Article Text
Abstract
Moss, E. and Lee, W. R. (1974).British Journal of Industrial Medicine,31, 224-232. Occurrence of oral and pharyngeal cancers in textile workers. The occupations of male textile workers who died of oral and pharyngeal cancers in the five years 1959-63 have been examined to discover whether the high incidence of oral cancer in these workers noted by the Office of Population Censuses and Surveys (1972) is associated with particular textile occupations or fibres.
There was a 77% excess of deaths from these cancers in male textile workers as a whole compared with the male population of England and Wales, the excess being significant at the 0·1% level. An excess occurred in each of the three sites tongue (ICD 141), mouth (ICD 143, 144), and pharynx (ICD 145-148) and is significant at the 5% level in the first two sites but not in the third.

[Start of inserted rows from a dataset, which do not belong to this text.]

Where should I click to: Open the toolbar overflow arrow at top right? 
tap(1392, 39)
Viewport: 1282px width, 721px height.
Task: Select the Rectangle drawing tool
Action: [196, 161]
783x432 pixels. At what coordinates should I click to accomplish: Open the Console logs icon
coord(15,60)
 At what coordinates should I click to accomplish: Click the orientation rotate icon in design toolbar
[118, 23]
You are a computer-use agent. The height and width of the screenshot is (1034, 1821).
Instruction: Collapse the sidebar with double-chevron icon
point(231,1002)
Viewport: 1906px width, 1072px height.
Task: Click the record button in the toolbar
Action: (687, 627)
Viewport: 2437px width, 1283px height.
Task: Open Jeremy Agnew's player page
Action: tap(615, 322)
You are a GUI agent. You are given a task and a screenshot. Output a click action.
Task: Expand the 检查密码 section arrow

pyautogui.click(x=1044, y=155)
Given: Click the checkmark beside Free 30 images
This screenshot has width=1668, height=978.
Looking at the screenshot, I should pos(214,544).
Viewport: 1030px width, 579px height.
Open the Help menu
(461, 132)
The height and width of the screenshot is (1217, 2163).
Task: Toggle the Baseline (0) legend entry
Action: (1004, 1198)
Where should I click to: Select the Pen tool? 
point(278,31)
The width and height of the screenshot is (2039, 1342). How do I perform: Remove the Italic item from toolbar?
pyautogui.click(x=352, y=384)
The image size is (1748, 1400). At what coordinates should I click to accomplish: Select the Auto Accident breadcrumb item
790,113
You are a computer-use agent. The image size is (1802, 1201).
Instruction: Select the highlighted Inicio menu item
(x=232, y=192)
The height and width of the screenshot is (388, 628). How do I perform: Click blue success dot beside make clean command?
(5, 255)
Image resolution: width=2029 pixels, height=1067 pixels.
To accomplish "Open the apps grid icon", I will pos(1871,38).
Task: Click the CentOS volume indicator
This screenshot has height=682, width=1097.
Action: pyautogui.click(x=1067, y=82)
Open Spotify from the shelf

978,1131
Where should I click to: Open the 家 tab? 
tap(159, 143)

Fibre preparers had an excess of 330% which is significant at the 0·01% level. Weavers and knitters had a deficit of 32% and the remaining three groups had moderate excesses of from 32 to 85%, none of the four being statistically significant.
In the 1951 census there were 8 414 male cotton workers and 14 723 male wool workers engaged in fibre preparing. There was one death from oral cancer in cotton fibre preparers and 18 deaths in wool fibre preparers. The difference is significant at the 1% level. The difference is also significant for the individual sites pharynx and tongue but not mouth.